At the outset of 2020, America's stock market, in particular America's big tech stocks, were at an all- time historic high. Why? Call it synthetic liquidity. Repo debt money floods the market. Not fundamentals.

Silicon Valley big tech stocks are dependent upon clicks, not real stuff. Evaluations of profit and loss of the 1980s were overshadowed by "shareholders' value" (who can spend it the most) in the 1990s. That has all been displaced by the eyeball measurement of more clicks than substance in the big tech age.

This is the bottom line. The market is one that is artificially high and has been propped up not by youth innovation – most of this stuff was invented decades ago by baby boomers. It is dependent upon clicking as the new measure of value. The fact is there is no value. So if the house of cards comes tumbling down, then imagine what will follow. People will go into the streets. It could be the Great Depression all over again.

The Fed is buying American debt against which it issues more liquidity, which means that the US dollar effectively represents a unit of massive compounded debt – the worst debt crisis ever in the history of mankind ticking away like some nuclear bomb with a clock.

Paper funny money floods into the market and has no where to go as the real economy is in sink, so it pours into those big tech companies that are producing what many consider to be just fake news. So debt is investing in emptiness. This is not a Zen parable but a potentially tragic market crash and a new Great Depression in the making.

Now with the coronavirus causing factories to shut down in China and stores across the world, where are all those big tech companies that manage data and information on behalf of America's deep state going to get their technology supplies and the parts they need to make their products and provide their services? How will Americans survive without the opiate of social media? So when the parts to their gadgets run out, what will they do?
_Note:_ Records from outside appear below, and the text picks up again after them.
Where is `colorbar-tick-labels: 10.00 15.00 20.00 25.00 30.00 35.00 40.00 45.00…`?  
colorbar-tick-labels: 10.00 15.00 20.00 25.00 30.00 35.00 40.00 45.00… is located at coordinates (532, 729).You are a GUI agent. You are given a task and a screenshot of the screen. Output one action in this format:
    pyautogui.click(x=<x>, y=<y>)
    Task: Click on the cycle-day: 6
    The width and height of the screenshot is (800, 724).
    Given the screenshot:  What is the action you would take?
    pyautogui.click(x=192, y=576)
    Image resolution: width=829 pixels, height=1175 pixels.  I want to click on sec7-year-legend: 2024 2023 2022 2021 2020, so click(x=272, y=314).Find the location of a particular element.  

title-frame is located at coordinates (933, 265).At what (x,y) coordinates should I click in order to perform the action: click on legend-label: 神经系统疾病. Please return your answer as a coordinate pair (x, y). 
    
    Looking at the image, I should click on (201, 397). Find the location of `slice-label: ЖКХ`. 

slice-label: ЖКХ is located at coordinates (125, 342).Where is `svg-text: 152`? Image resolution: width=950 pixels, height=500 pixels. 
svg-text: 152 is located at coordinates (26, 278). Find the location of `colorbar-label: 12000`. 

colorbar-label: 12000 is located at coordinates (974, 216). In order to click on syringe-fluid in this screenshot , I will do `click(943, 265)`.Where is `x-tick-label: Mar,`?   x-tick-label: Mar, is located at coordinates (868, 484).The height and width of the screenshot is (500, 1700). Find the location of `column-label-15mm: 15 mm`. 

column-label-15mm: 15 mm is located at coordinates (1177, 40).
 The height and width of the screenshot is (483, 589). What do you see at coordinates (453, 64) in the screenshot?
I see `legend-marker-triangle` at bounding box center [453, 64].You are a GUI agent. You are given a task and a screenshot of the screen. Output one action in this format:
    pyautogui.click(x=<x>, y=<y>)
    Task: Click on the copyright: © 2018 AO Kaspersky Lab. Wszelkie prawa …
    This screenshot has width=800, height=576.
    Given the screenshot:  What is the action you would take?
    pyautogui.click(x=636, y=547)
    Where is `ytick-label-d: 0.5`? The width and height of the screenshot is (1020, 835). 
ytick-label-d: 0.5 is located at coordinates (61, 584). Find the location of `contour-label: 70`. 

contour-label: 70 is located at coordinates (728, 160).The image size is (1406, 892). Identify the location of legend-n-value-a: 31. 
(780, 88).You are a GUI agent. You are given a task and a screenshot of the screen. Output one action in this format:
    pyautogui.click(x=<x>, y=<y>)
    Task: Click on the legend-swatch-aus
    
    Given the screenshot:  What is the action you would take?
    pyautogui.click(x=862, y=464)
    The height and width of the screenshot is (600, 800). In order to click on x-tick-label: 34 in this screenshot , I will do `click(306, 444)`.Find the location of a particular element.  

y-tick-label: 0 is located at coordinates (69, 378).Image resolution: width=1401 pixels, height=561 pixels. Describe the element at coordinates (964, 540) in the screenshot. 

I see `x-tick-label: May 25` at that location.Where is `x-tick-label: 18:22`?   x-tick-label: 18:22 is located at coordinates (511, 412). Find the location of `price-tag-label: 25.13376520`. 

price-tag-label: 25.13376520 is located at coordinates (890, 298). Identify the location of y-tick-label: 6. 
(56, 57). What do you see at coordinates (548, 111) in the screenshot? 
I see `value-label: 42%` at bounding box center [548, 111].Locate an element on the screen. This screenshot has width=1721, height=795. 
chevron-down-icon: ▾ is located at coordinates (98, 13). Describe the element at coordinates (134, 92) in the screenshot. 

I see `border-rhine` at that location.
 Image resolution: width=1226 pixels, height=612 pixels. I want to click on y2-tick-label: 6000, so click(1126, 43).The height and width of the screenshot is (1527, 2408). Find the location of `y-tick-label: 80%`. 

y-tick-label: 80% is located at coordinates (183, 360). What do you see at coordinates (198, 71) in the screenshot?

Moreover, how will the American deep state utilize big tech to hijack minds and formulate control thoughts when there are no gadgets to manipulate people with? Imagine what will happen in America if the people actually can take their minds back, and have minds of their own?

We live in an interconnected world. Trump forgot that when he tried to decouple America from everyone but itself.

The start of the ending of globalization began when Donald Trump was elected president of the United States. Everything he has done since his political ascendency has been to shut down the valves of the arteries that connect us globally. His own ideas of America first and everyone else being kicked outside does not make for a healthy world. The coronavirus is now bringing all of that into sharp focus.

As testing and cures for the coronavirus are limited to the rich and privileged, human rights as a universal value suddenly seems to be the exclusive privilege of the rich when crisis hits. Prime Minister Boris Johnson of the United Kingdom bluntly announced that it would be too bad that so many people will die, but everyone has to just get the coronavirus in order to build immunity. Sweden limits quarantine and treatment to only those about to die, saying the coronavirus only attacks the old and weak not the young. France refuses testing altogether.

So what happened to equality and human rights? Don't the middle-aged, elderly and weak have a right to live? Is the West now redefining the definition of human rights? Are human rights the right to medical treatment and the right to life? Or are human rights the right for everyone to have a gun and use it?

If our ballot vote does not mean anything because our Western politicians are virtual reality show performers, at least we can vote with our money. Maybe it is time for reform of our global financial markets. That begins with investment portfolio strategies being rearranged.

Now that we are all under house quarantine across the world, it is a good time to take a breath and actually think. Do you want to invest in something like Facebook that steals your data and then pollutes the thoughts of your children with anger-fostering videos and deluges of hatred by overnight social media stars? Or would you rather invest in technology companies that are developing green energy and comprehensive healthcare solutions for a clean future? You choose.